The relations shown in this video are completely mindblowing.... As a hobby mathemathician and professionalelectronic engineer this has been a bit lifechanging .... thanks a lot.

@mike2884 6 месяцев назад

Music AND math ? Im sold. 😊 thank you!

@oukid2633 3 месяца назад

This is so good I was always wondering how orthogonality relates to Fourier series thank you!

@AllAnglesMath 3 месяца назад

You're welcome. Always happy to clarify something.

@linuxp00 6 месяцев назад

Nice, QM fundamentals from scratch haha. Better than my university's mathematical techniques course

@cangrejoxidao 6 месяцев назад

This is an awesome series! I love the pace, and the perfect ratio between the density of information and the clarity of the steps and examples..

@AllAnglesMath 6 месяцев назад

Thank you so much! It's often difficult to make a good trade-off between going too fast and going too slow.

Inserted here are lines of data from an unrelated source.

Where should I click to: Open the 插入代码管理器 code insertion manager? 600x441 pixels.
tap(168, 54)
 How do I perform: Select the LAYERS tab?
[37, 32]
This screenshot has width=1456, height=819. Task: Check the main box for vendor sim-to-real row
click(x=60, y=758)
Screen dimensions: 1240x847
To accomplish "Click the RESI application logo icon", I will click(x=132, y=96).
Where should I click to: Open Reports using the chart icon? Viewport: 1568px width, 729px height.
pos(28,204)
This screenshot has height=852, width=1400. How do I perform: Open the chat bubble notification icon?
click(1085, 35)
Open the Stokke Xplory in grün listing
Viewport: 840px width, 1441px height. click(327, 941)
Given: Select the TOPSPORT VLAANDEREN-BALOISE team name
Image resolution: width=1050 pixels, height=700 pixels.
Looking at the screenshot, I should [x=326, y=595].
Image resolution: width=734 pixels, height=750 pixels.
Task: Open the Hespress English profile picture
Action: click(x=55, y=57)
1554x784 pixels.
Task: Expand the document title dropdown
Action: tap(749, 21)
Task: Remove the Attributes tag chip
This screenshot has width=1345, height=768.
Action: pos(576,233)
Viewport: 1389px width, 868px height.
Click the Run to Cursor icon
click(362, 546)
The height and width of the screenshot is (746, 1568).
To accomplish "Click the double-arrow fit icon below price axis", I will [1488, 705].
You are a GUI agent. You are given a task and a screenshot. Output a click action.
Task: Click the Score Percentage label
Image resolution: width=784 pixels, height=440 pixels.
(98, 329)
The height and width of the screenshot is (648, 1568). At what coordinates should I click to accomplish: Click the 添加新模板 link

I'm glad you like the balance we found.

@parsahamidi 6 месяцев назад

Beautiful video as always!

@AllAnglesMath 6 месяцев назад

Thank you!

@nanamacapagal8342 4 месяца назад

Beautiful video as always Also I did try and experiment to see what happens when the spectrum of frequencies is continuous, and tried a continuous interval from 0 to 1 of cosine waves (Yes this breaks the nice inner product space but I got curious) Had to use riemann sum to account for partial multiple frequencies, the result looked like sin(x)/x. Now I can see why all the engineers are excited about this function, to the point they gave it a name sinc(x)

@AllAnglesMath 4 месяца назад

Wow, that's a really useful experiment. What you've (re)discovered here is called the (continuous) Fourier transform. Basically, what you did is calculate a Fourier series for a function that isn't periodic at all. The official way to do this, is to let the period T go to infinity. As you do so, the different frequencies in the spectrum get closer and closer together, until they become a continuum. The result is a transform that takes a non-periodic continuous function to a non-periodic continuous spectrum.

@aaronmartens2903 6 месяцев назад

Thanks for the video

@rylieweaver1516 6 месяцев назад

These videos are so good! I refer them to all my math friends

@AllAnglesMath 6 месяцев назад

That's great to hear, thank you so much.

@aflons8893 4 месяца назад

Is there any other inner product for functions than the integral in the video, which also has all the nice properties? Or is that one the "best" one? Great series 😀

@AllAnglesMath 4 месяца назад

Great question! There are many different inner products that you could define. For starters, you can introduce a "weight function" under the integral. Different weights give different results, which basically makes the number of possibilities infinite. In engineering, these weights can be used e.g. to put more emphasis on a certain part of the interval. If you want your approximations to be better near the edge points, you just use a weight function which is larger there. I'm pretty sure that you can also come up with inner products that don't use an integral. e.g. If you sum up the function values at a discrete set of input points, you probably already get a good inner product, although I'm not sure.

@coredullgraph 14 дней назад

Thanks for the video. Am I understanding correctly that any function can be written as a linear combination of 1,x,x^2.... (or the terms in the Fourier series)? If so, is there a proof for this?

@AllAnglesMath 10 дней назад

Thanks for the question. The answer is no: there are many exceptions. Plenty of functions don't have a Taylor series, and plenty more have a Taylor series that doesn't converge for all real inputs.